White House had promised a proclamation
By Newser Editors and Wire Services
Posted Jun 19, 2025 4:22 PM CDT
Unlike in Past Years, Trump Stays Silent on Juneteenth
Robert Reid holds a flag during a Juneteenth celebration at the African Burying Ground Memorial Park on Thursday in Portsmouth, N.H.   (AP Photo/Michael Dwyer)

President Trump honored Juneteenth in each of his first four years as president, even before it became a federal holiday. He once claimed to have made it "famous." But on this year's Juneteenth holiday on Thursday, the usually talkative president kept silent about a day important to Black Americans for marking the end of slavery in the country whose government he leads again.

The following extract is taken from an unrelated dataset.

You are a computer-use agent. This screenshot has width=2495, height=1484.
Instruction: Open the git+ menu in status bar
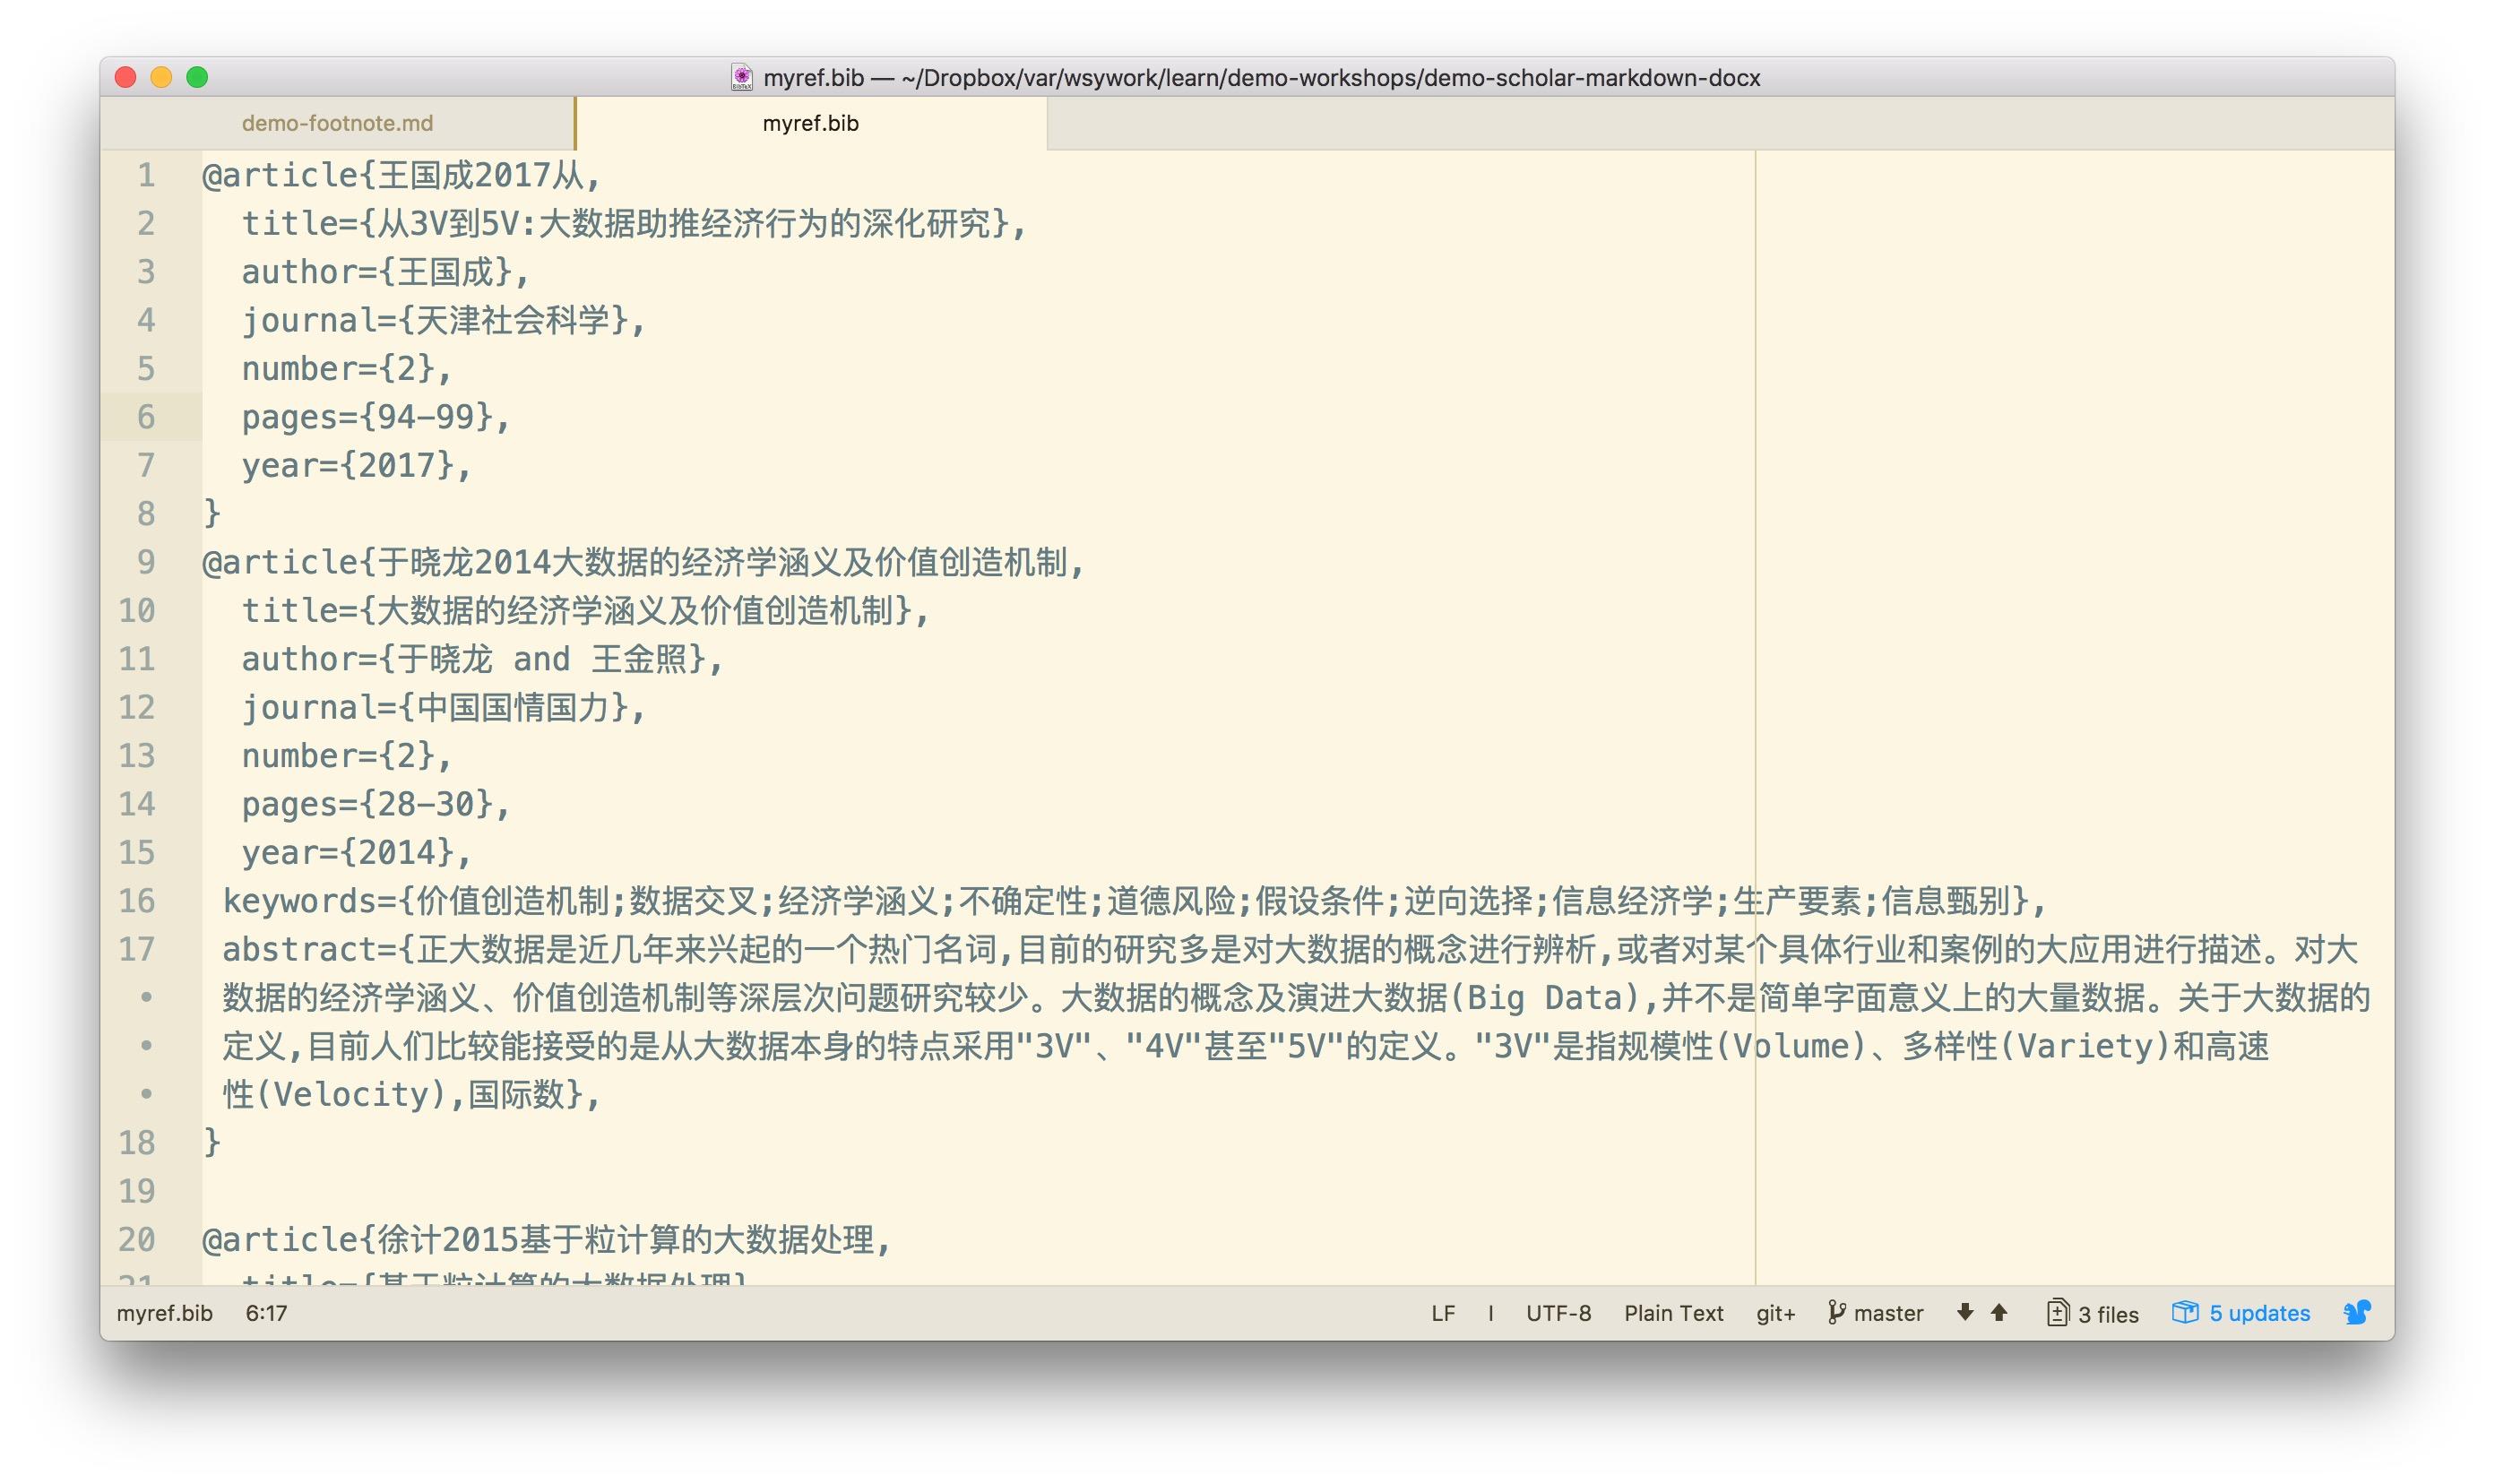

There were no words about the day from his lips, on paper, or through his social media site, the AP reports. Asked whether Trump would commemorate Juneteenth in any way, White House press secretary Karoline Leavitt told reporters: "I'm not tracking his signature on a proclamation today. I know this is a federal holiday. I want to thank all of you for showing up to work. We are certainly here. We're working 24/7 right now."

Juneteenth celebrates the end of slavery in the US by commemorating June 19, 1865, when Union soldiers brought the news to enslaved Black people in Galveston, Texas. Their freedom came more than two years after President Abraham Lincoln liberated slaves in the Confederacy by signing the Emancipation Proclamation during the Civil War. Trump's quiet on the issue also deviated from White House guidance that Trump planned to sign a Juneteenth proclamation. Leavitt didn't explain the change. Trump held no public events Thursday, but he shared statements about Iran, TikTok, and Fed Chairman Jerome Powell on social media, per the AP. He had more to say about Juneteenth in his first term.

In 2017, Trump invoked the "soulful festivities and emotional rejoicing" in Galveston when a major general delivered the news. He told the Galveston story in each of the next three years. "Together, we honor the unbreakable spirit and countless contributions of generations of African Americans to the story of American greatness," he added in his 2018 statement. In 2020, after suspending his campaign rallies because of the pandemic, Trump chose Tulsa, Oklahoma, as the place to resume his public gatherings and scheduled a rally for June 19. But the decision met with such criticism that Trump postponed the event by a day. Later in 2020, Trump promised to establish the federal holiday. Generations of Black Americans celebrated Juneteenth long before it became a federal holiday in 2021 with the stroke of President Biden's pen.